In utero exposure to maternal diabetes exacerbates dietary sodium intake-induced endothelial dysfunction by activating cyclooxygenase 2-derived proteinoids.

Prenatal exposure to maternal diabetes has been identified as a cardiovascular risk factor. It is unclear if offspring exposed to diabetes in utero manifest a worse vascular outcome to a high salt (HS) diet. To test the hypothesis that in utero exposure to maternal diabetes facilitates salt-induced vascular dysfunction, we treated adult male wild-type offspring (DM_Exp, 6-months-old) of diabetic Ins2+/C96Y mice (Akita mice) with HS (8% sodium chloride, 10-days) and analyzed endothelial function via wire myograph and cyclooxygenase (COX)-derived prostanoids pathway by ELISA, qPCR, and immunochemistry. At basal condition, DM_Exp mice did not manifest any vascular dysfunction, remodeling, or inflammation.

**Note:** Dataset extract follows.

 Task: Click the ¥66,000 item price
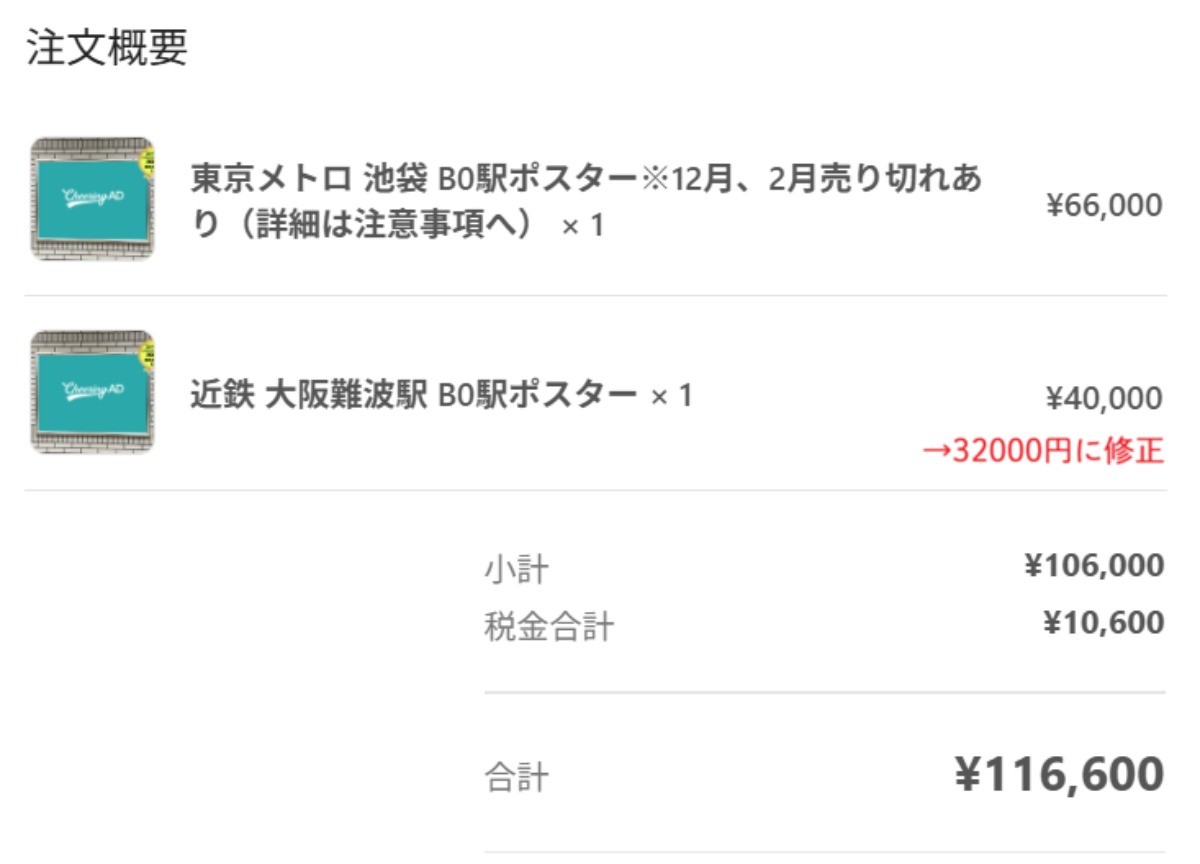(1104, 206)
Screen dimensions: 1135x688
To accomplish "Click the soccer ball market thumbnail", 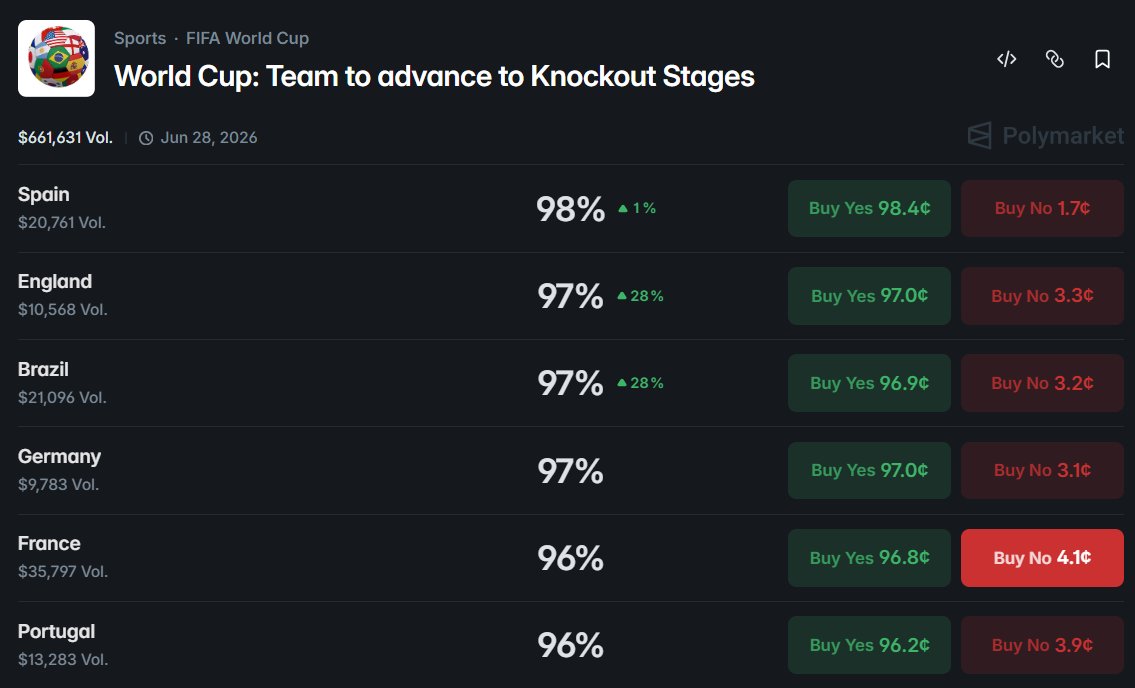I will click(56, 59).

However, HS increased the aortic contractility to phenylephrine and induced endothelial dysfunction (analyzed by acetylcholine-induced endothelium-dependent relaxation), vascular hydrogen peroxide production, COX2 expression, and prostaglandin E2 (PGE2) overproduction. Interestingly, ex vivo antioxidant treatment (tempol, 100µM) or COX1/2 (indomethacin, 10µM) or COX2 (NS398, 10µM) inhibitors improved or reverted the endothelial dysfunction in DM_Exp treated with HS. Finally, DM_Exp mice treated with HS exhibited greater circulating cytokines and chemokines accompanied by vascular inflammation. In summary, our findings indicate that prenatal exposure to maternal diabetes predisposes to high-salt (HS)-induced vascular dysfunction, primarily through the induction of oxidative stress and the generation of COX2-derived PGE2. Therefore, in utero exposure to maternal diabetes operates as a cardiovascular risk factor in adulthood.